Pat Hart writes plays, monologues, short stories, and novels. Playwriting credits include “Book Wench” a one-act play, performed at the Strawberry One-Act Festival, Summer 2015, New York City, and “Murderous,” a 10-minute monologue, performed at Practice Monologamy, Carlow University, September 2015. Published short stories include “The Vigil,” “The Writing Disorder “(Fall 2015), “New Wife vs. Old Wife, a love story,” (2015) and “Dragon Boogers” novel excerpt (Voices in the Attic, 2016), and “Spider Ball,” (Rune, 2015). She is the founder of Free Association, a reading series for established and emerging writers in Pittsburgh, and is currently working on a novel set in Pittsburgh and Burma during the 1920s.
Ellen McGrath Smith teaches at the University of Pittsburgh and in the Carlow University Madwomen in the Attic program.
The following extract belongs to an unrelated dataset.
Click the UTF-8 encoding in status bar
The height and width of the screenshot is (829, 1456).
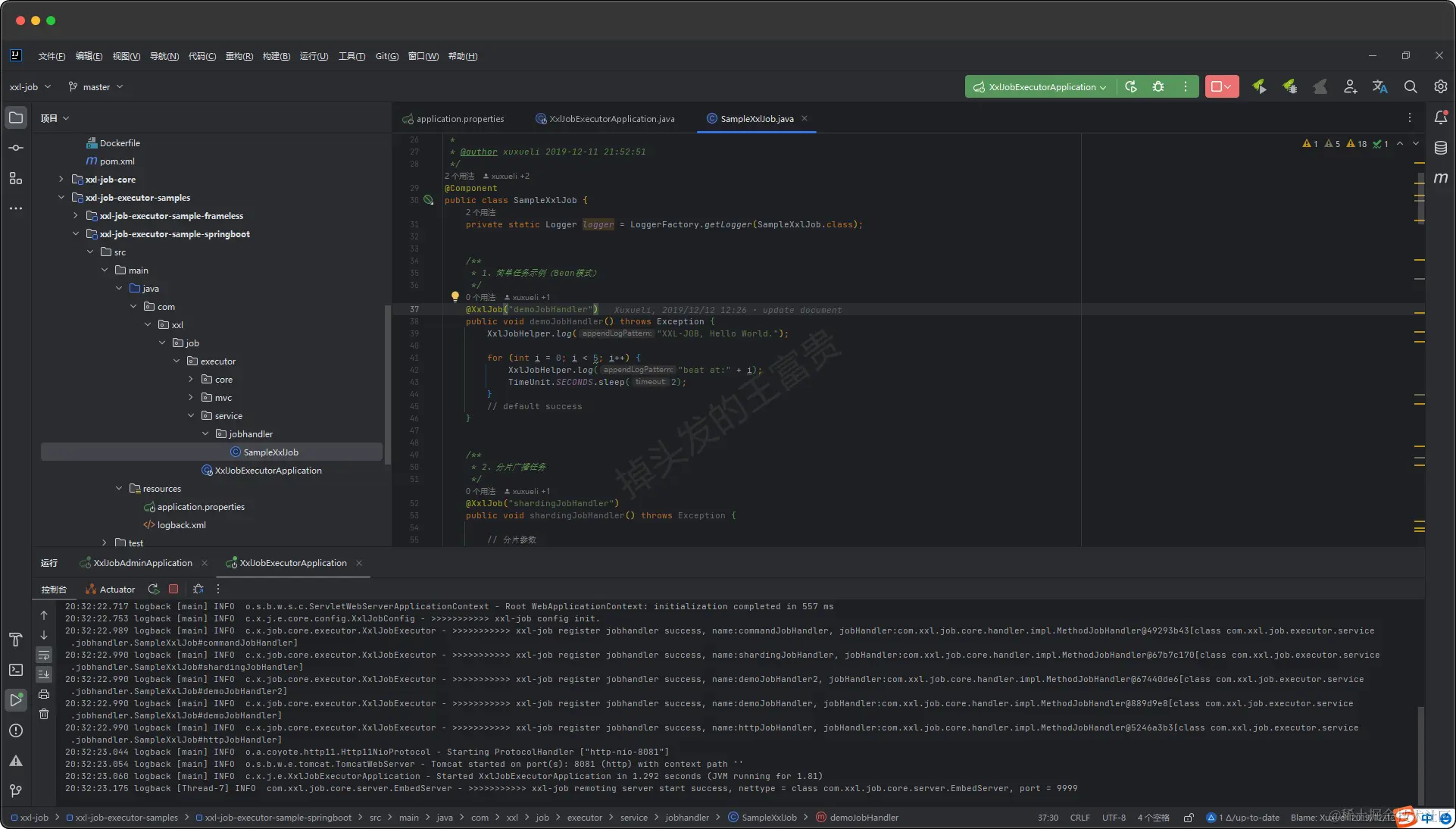click(1114, 818)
Her writing has appeared in The American Poetry Review, Los Angeles Review, Quiddity, Cimarron, and other journals, and in several anthologies, including Beauty Is a Verb: The New Poetry of Disability. She has been the recipient of an Orlando Prize, an Academy of American Poets award, a Rainmaker Award from Zone 3 magazine, and a 2007 Individual Artist grant from the Pennsylvania Council on the Arts. Her second chapbook, Scatter, Feed, was published by Seven Kitchens Press in the fall of 2014, and her book, Nobody’s Jackknife, was published in 2015 by the West End Press.
Why There Are Words, founded in the SF Bay Area in 2010, is a national neighborhood for writers & poets to share their words in premiere live venues. Readers represent a diverse range of working writers from emerging to well published, each sharing the common criterion of excellence. Thoughtful curation is a hallmark. WTAW Press, a 501(c)3 nonprofit independent publisher of exceptional books, with a commitment to publishing essential voices that may be otherwise overlooked, underlies the reading series. Nancy Koerbel is the coordinator and host.